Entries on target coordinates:
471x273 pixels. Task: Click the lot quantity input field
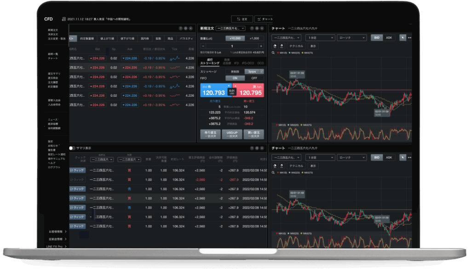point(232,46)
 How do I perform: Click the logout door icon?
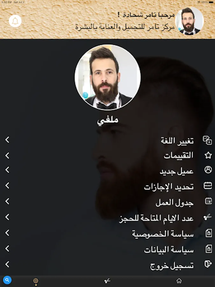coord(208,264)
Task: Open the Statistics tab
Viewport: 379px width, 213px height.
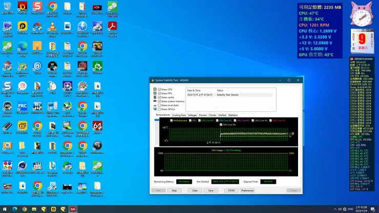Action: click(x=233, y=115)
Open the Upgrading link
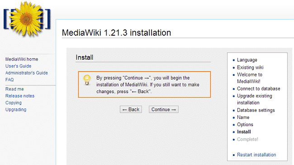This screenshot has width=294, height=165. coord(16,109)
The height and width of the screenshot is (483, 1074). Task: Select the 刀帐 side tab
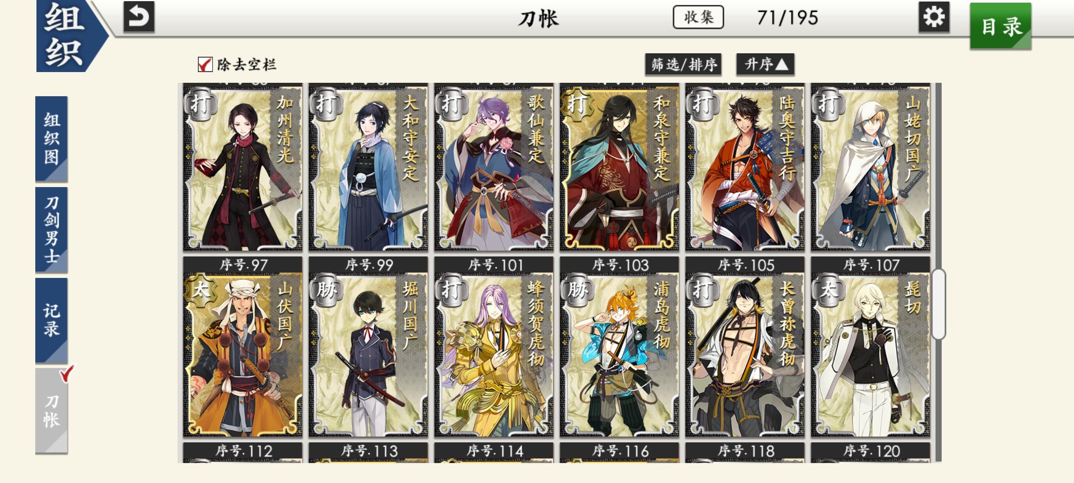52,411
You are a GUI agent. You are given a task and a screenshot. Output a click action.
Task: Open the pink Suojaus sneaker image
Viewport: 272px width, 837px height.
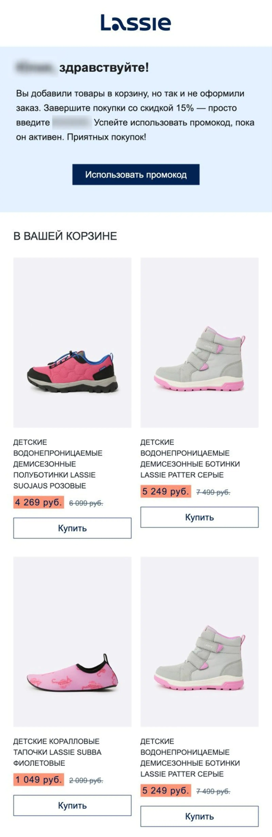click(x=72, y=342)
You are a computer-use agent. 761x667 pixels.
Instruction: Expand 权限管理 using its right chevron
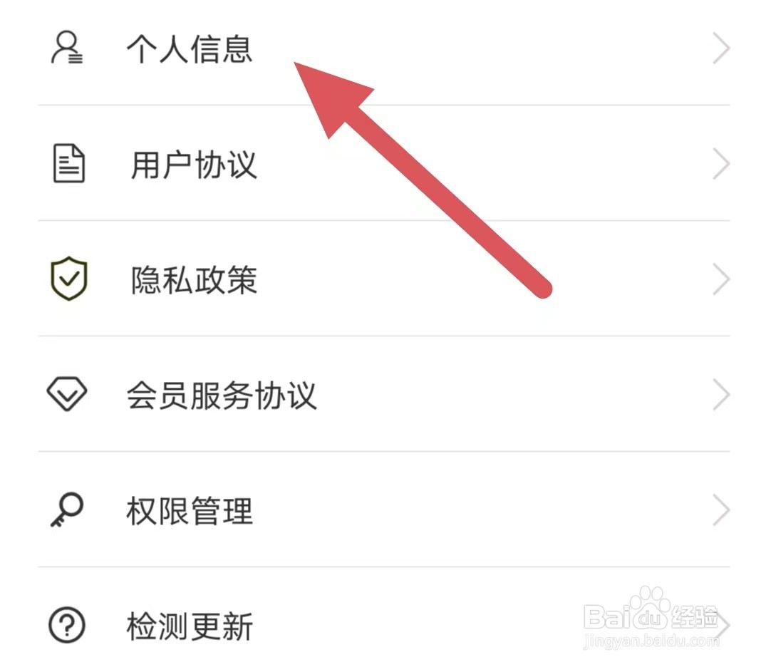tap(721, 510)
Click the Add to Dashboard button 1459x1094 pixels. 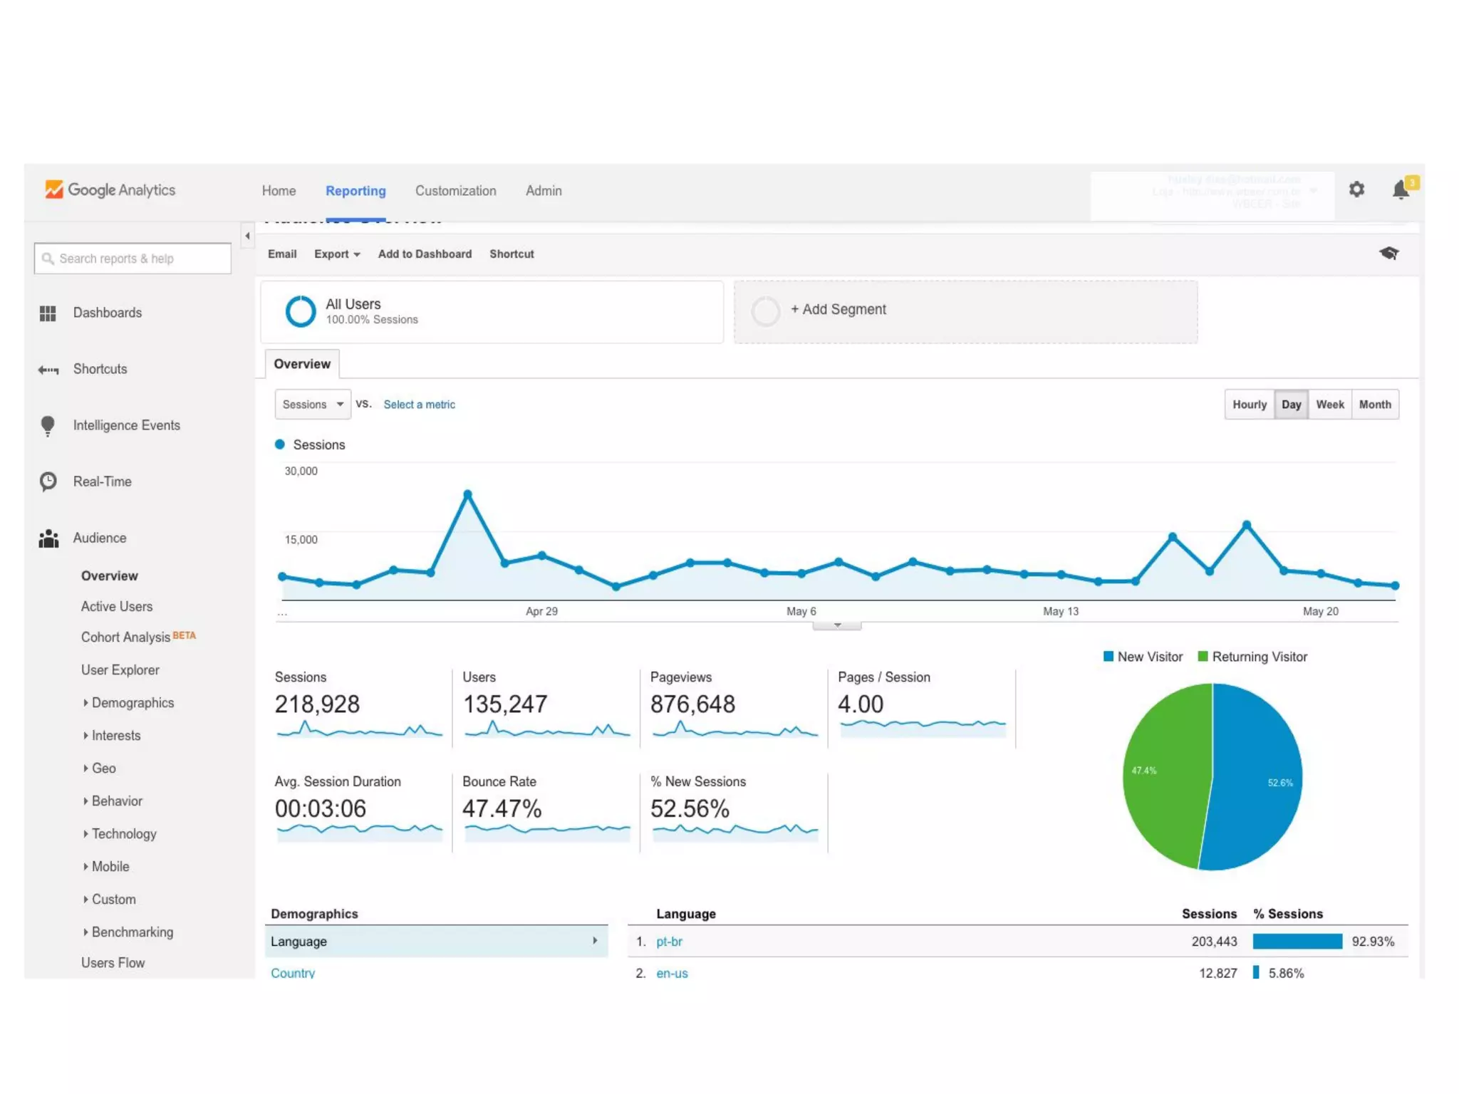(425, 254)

--

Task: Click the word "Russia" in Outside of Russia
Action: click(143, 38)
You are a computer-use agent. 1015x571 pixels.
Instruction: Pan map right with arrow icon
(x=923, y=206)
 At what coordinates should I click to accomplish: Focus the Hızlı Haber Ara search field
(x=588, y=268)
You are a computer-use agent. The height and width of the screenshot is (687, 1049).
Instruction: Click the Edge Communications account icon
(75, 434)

...

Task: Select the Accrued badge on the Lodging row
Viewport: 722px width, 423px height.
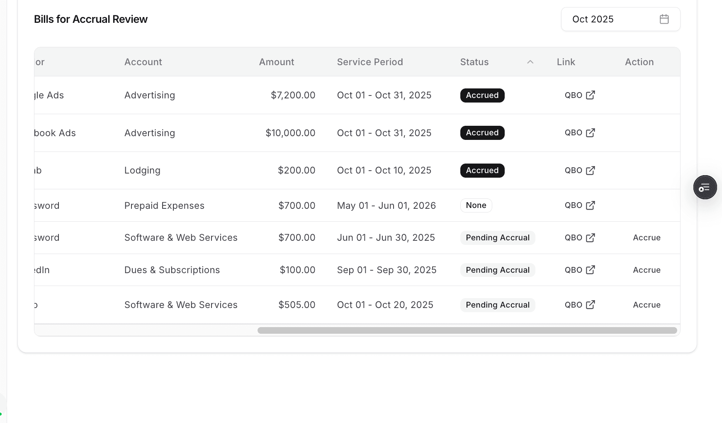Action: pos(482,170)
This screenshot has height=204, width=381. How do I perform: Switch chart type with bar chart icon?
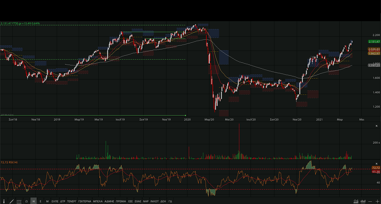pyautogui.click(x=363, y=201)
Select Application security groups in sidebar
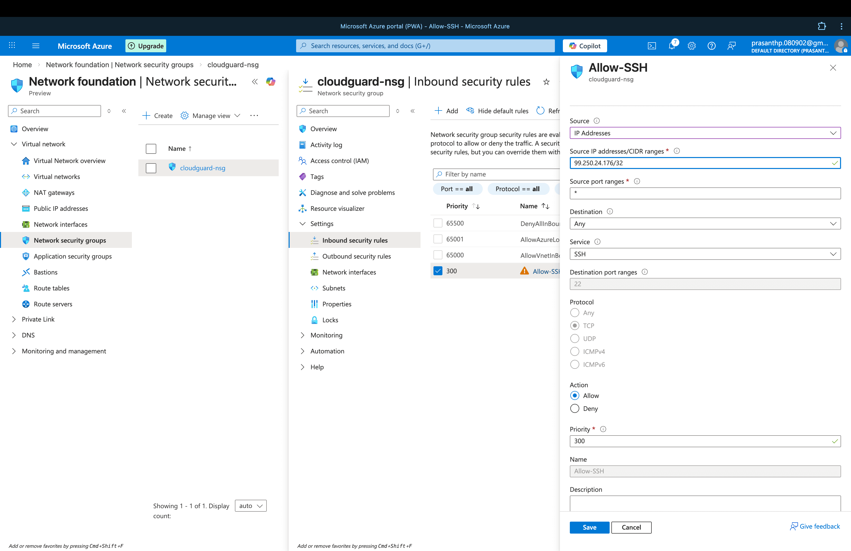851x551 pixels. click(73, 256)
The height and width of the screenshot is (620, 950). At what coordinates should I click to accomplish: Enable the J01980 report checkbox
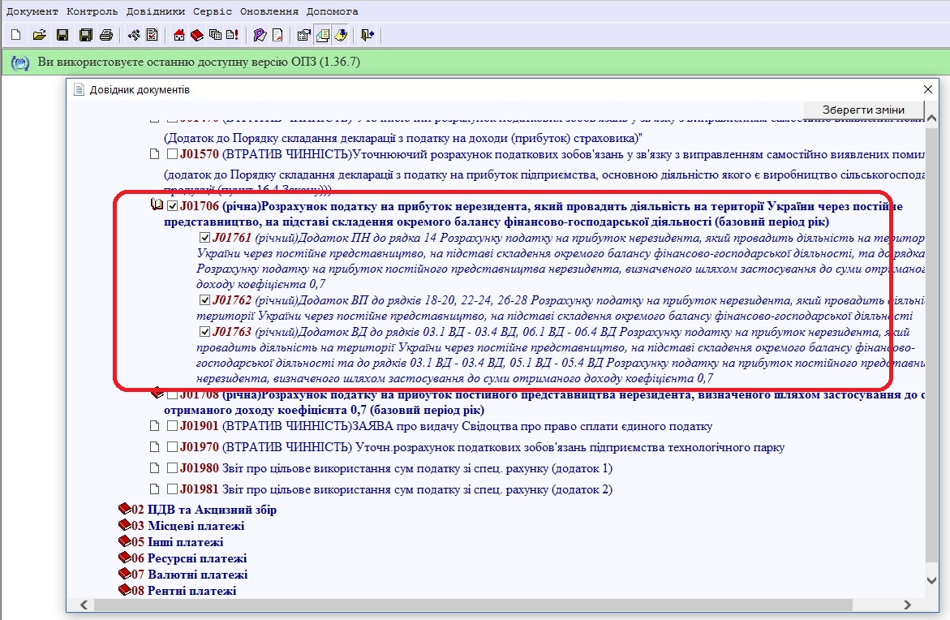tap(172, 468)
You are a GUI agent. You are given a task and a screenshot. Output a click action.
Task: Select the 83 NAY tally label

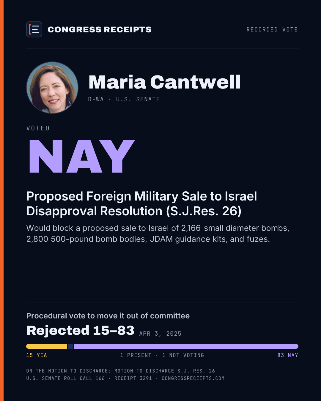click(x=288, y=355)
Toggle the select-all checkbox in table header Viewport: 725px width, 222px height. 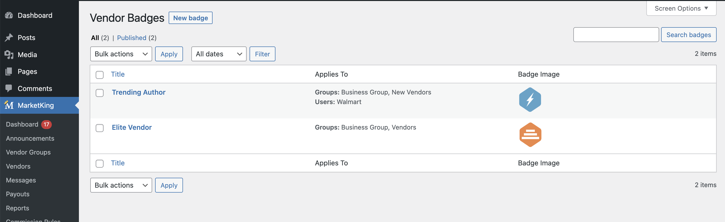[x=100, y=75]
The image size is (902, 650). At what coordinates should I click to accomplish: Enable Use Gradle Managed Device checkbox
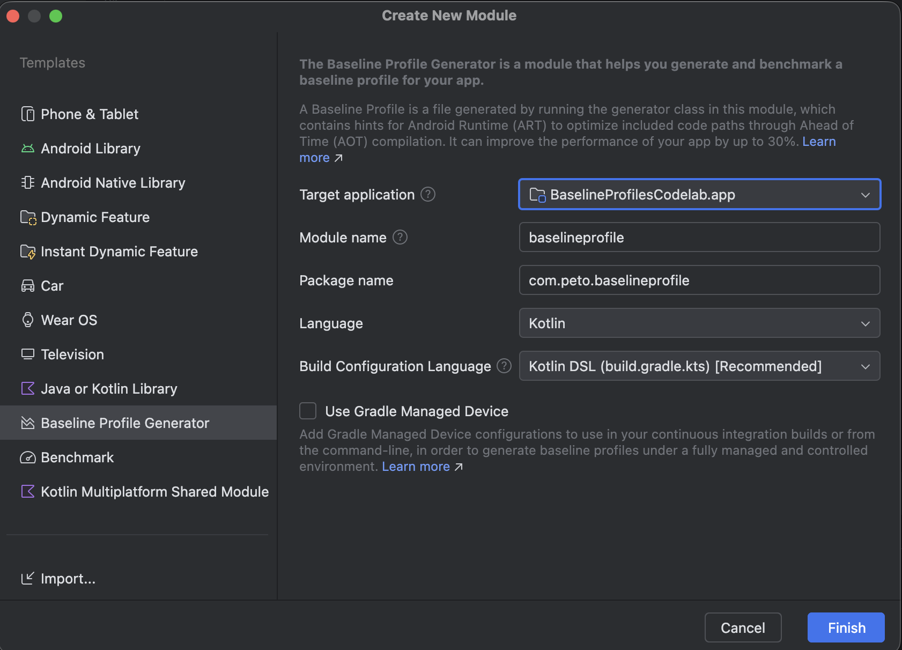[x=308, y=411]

EXERCISE DETAILS:
Repeat everything in the material from the line containing "471x273 pixels. Task: Click" down to the line containing "click(x=72, y=342)", leaving out the pictures.

RIGHT ANSWER:
471x273 pixels. Task: Click the lot quantity input field
point(232,46)
 How do I perform: Click the logout door icon?
coord(208,264)
Task: Open the Statistics tab
Viewport: 379px width, 213px height.
Action: click(x=233, y=115)
Open the Upgrading link
This screenshot has width=294, height=165. coord(16,109)
The height and width of the screenshot is (483, 1074). Task: Select the 刀帐 side tab
52,411
You are a GUI agent. You are given a task and a screenshot. Output a click action.
Task: Open the pink Suojaus sneaker image
Viewport: 272px width, 837px height.
click(x=72, y=342)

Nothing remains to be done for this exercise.